When punished of this doing, it is here that her disguise is discovered when she had her first menstrual period. The act of public humiliation is so severe and inescapable, not even her protector Esmandi could shield her from the throng of young boys and elders running after her. When she is eventually caught, she is brashly cloaked in the traditional veil which reveals nothing of a woman’s features. She is offered to a public hearing (previously an American journalist was summarily executed after found guilty), is pardoned but “earned” by an old mullah.

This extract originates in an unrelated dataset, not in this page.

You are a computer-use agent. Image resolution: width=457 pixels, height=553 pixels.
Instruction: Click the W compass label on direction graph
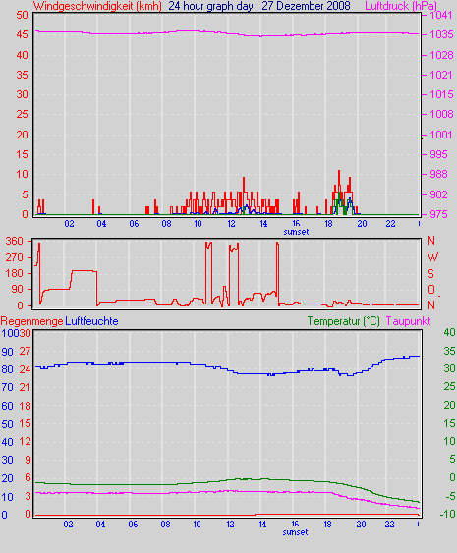coord(432,257)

The concluding scenes in Osama need not be pronounced to be heartbreaking – after deflowering the girl, the old mullah submerges himself in hot water in the supposed cleansing ritual. Osama is filled with singular scenes that are full of wonder, and Mr. Barmak is a humble genius, culturally significant and poignant in its serenity and simplicity – the planting of the cut hair and the IV leftover from a rundown hospital supposedly watering it, the lyrical melding of the hair-cutting with the storytelling, and other equally brilliant scenes.

True, this is a story of one very unlucky girl but it is also a testament of courage, the immediacy to break the barriers of crooked beliefs and fanaticism, to rise up to the challenge of the times. And Barmak’s film is founded on courage too. After being in exile during the Taliban regime, he found means to be able to tell this meaningful story, not just to his countrymen (who were in indescribable fits of joy upon showing of the first films to come in a long time) but to remind as well the rest of the world of these unsung struggles.